* MATERIALS PROVIDED
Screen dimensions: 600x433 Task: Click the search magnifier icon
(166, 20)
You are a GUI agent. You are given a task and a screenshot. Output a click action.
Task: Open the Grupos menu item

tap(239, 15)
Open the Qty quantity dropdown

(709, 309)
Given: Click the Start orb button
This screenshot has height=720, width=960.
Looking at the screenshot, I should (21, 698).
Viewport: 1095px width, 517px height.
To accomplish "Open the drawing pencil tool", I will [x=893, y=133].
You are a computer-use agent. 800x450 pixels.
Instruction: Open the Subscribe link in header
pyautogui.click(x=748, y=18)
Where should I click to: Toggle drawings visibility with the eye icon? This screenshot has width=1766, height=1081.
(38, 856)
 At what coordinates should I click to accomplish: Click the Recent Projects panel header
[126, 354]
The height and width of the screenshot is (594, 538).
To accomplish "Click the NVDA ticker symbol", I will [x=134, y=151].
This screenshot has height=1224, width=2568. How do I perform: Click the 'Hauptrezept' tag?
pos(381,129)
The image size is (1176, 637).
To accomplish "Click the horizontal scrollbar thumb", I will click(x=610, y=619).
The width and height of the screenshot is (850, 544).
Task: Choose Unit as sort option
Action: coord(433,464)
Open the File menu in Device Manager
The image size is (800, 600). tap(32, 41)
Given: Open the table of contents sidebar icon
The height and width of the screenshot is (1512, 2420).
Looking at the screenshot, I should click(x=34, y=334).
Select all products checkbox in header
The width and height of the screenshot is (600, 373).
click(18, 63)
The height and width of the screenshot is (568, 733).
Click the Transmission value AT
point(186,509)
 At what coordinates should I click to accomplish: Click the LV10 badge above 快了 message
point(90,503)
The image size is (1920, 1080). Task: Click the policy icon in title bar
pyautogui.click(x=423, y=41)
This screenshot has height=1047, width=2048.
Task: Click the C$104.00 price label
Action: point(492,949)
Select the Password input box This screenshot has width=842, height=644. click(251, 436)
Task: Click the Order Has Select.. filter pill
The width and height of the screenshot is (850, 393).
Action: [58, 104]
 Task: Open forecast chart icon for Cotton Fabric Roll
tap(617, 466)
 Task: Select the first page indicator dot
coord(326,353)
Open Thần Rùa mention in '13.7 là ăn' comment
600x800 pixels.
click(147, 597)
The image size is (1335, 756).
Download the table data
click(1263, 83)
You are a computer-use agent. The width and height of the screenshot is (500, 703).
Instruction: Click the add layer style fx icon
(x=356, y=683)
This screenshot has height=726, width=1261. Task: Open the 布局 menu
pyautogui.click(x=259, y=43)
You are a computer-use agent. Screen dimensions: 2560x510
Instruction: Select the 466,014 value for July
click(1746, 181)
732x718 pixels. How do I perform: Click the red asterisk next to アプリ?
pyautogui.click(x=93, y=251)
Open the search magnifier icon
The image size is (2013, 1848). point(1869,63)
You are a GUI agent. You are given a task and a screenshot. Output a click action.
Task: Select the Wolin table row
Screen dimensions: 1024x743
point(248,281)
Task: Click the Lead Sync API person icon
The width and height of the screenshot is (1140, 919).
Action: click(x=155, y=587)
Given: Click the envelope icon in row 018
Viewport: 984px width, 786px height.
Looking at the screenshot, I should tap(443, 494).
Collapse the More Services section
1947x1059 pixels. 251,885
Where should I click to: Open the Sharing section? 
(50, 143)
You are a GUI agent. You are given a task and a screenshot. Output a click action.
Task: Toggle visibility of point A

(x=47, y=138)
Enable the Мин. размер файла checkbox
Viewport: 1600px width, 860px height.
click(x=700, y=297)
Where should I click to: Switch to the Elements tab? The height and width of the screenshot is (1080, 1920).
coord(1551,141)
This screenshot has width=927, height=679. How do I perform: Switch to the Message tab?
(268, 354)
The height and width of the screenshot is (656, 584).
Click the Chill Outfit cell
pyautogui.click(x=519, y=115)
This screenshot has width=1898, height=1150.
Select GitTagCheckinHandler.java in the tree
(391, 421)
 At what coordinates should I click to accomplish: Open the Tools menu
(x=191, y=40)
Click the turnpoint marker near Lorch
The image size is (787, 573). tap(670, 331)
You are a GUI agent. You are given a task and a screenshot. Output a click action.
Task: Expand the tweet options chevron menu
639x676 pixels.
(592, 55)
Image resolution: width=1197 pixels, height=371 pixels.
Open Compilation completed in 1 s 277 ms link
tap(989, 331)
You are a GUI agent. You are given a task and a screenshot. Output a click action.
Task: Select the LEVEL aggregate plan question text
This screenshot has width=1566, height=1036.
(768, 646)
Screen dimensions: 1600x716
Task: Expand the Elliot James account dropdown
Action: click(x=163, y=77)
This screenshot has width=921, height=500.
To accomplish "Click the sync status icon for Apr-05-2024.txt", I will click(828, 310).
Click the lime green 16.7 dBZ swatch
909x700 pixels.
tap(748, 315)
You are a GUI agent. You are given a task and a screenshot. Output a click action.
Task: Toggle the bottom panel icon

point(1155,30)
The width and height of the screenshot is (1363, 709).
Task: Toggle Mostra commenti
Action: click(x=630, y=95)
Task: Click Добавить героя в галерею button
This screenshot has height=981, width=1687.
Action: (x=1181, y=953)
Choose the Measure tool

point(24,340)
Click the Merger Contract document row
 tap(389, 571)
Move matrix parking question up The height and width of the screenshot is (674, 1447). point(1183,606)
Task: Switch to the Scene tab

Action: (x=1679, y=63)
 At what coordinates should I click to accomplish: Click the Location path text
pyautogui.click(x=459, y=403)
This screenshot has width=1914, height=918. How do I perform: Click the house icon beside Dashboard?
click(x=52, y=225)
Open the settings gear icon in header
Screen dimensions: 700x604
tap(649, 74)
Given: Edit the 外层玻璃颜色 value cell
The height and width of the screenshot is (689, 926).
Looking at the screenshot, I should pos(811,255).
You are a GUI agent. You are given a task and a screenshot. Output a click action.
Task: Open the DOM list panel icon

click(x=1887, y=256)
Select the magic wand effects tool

* EXERCISE BRIEF
Can you copy the material again from the line with "This screenshot has width=927, height=679." up to and including the line with "pyautogui.click(x=519, y=115)", keeping every line, but add -21 to each coordinate in the answers?

* THE RESULT
This screenshot has width=927, height=679. How do I perform: Switch to the Message tab?
(247, 333)
The height and width of the screenshot is (656, 584).
Click the Chill Outfit cell
pyautogui.click(x=498, y=94)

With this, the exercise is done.